[Source records]

========================================

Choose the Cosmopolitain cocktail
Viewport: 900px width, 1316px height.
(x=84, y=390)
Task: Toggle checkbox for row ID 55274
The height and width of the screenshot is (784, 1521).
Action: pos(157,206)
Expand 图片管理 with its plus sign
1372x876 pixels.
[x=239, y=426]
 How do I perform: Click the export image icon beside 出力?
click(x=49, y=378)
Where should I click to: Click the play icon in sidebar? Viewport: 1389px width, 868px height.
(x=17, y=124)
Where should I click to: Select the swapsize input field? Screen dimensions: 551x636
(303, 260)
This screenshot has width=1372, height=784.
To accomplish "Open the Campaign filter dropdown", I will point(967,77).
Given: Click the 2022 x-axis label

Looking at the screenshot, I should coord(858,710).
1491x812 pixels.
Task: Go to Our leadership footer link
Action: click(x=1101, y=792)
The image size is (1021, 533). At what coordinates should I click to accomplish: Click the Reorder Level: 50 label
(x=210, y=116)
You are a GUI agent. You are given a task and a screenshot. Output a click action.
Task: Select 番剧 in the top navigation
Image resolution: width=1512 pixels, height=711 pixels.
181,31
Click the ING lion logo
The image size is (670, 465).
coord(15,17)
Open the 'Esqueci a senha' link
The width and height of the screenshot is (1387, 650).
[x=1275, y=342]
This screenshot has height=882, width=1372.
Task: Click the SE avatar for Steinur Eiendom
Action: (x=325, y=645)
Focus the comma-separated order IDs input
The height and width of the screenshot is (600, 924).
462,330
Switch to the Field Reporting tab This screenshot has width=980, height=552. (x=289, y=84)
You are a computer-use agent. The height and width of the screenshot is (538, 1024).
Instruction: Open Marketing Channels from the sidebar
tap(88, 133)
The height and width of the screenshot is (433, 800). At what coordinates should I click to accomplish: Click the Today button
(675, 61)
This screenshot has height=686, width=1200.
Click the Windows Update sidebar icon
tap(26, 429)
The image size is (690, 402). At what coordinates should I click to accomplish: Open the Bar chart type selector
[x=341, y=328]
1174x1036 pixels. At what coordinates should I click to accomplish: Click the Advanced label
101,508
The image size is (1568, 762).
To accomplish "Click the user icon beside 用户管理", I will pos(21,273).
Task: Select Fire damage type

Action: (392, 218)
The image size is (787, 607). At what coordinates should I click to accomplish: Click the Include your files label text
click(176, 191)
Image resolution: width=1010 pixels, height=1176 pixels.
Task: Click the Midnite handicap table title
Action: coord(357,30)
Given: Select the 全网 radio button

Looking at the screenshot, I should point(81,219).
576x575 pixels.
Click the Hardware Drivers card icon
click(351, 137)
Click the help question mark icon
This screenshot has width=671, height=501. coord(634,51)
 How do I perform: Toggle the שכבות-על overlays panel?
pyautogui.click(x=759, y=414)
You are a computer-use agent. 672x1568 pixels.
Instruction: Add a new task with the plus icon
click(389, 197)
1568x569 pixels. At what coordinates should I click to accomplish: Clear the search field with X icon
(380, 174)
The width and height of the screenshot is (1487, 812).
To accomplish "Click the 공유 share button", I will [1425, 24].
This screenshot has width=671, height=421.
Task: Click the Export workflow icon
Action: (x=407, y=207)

========================================

YOUR TASK
Lay out the source records above as a numbered list, leaving out any blank lines.

RESPONSE BELOW
1. Choose the Cosmopolitain cocktail
2. Viewport: 900px width, 1316px height.
3. (x=84, y=390)
4. Task: Toggle checkbox for row ID 55274
5. The height and width of the screenshot is (784, 1521).
6. Action: pos(157,206)
7. Expand 图片管理 with its plus sign
8. 1372x876 pixels.
9. [x=239, y=426]
10.  How do I perform: Click the export image icon beside 出力?
11. click(x=49, y=378)
12. Where should I click to: Click the play icon in sidebar? Viewport: 1389px width, 868px height.
13. (x=17, y=124)
14. Where should I click to: Select the swapsize input field? Screen dimensions: 551x636
15. (303, 260)
16. This screenshot has width=1372, height=784.
17. To accomplish "Open the Campaign filter dropdown", I will point(967,77).
18. Given: Click the 2022 x-axis label
19. Looking at the screenshot, I should coord(858,710).
20. 1491x812 pixels.
21. Task: Go to Our leadership footer link
22. Action: click(x=1101, y=792)
23. The image size is (1021, 533). At what coordinates should I click to accomplish: Click the Reorder Level: 50 label
24. (x=210, y=116)
25. You are a GUI agent. You are given a task and a screenshot. Output a click action.
26. Task: Select 番剧 in the top navigation
27. Image resolution: width=1512 pixels, height=711 pixels.
28. 181,31
29. Click the ING lion logo
30. The image size is (670, 465).
31. coord(15,17)
32. Open the 'Esqueci a senha' link
33. The width and height of the screenshot is (1387, 650).
34. [x=1275, y=342]
35. This screenshot has height=882, width=1372.
36. Task: Click the SE avatar for Steinur Eiendom
37. Action: (x=325, y=645)
38. Focus the comma-separated order IDs input
39. The height and width of the screenshot is (600, 924).
40. 462,330
41. Switch to the Field Reporting tab This screenshot has width=980, height=552. (x=289, y=84)
42. You are a computer-use agent. The height and width of the screenshot is (538, 1024).
43. Instruction: Open Marketing Channels from the sidebar
44. tap(88, 133)
45. The height and width of the screenshot is (433, 800). At what coordinates should I click to accomplish: Click the Today button
46. (675, 61)
47. This screenshot has height=686, width=1200.
48. Click the Windows Update sidebar icon
49. tap(26, 429)
50. The image size is (690, 402). At what coordinates should I click to accomplish: Open the Bar chart type selector
51. [x=341, y=328]
52. 1174x1036 pixels. At what coordinates should I click to accomplish: Click the Advanced label
53. 101,508
54. The image size is (1568, 762).
55. To accomplish "Click the user icon beside 用户管理", I will pos(21,273).
56. Task: Select Fire damage type
57. Action: (392, 218)
58. The image size is (787, 607). At what coordinates should I click to accomplish: Click the Include your files label text
59. click(176, 191)
60. Image resolution: width=1010 pixels, height=1176 pixels.
61. Task: Click the Midnite handicap table title
62. Action: coord(357,30)
63. Given: Select the 全网 radio button
64. Looking at the screenshot, I should point(81,219).
65. 576x575 pixels.
66. Click the Hardware Drivers card icon
67. click(351, 137)
68. Click the help question mark icon
69. This screenshot has width=671, height=501. coord(634,51)
70.  How do I perform: Toggle the שכבות-על overlays panel?
71. pyautogui.click(x=759, y=414)
72. You are a computer-use agent. 672x1568 pixels.
73. Instruction: Add a new task with the plus icon
74. click(389, 197)
75. 1568x569 pixels. At what coordinates should I click to accomplish: Clear the search field with X icon
76. (380, 174)
77. The width and height of the screenshot is (1487, 812).
78. To accomplish "Click the 공유 share button", I will [1425, 24].
79. This screenshot has width=671, height=421.
80. Task: Click the Export workflow icon
81. Action: (x=407, y=207)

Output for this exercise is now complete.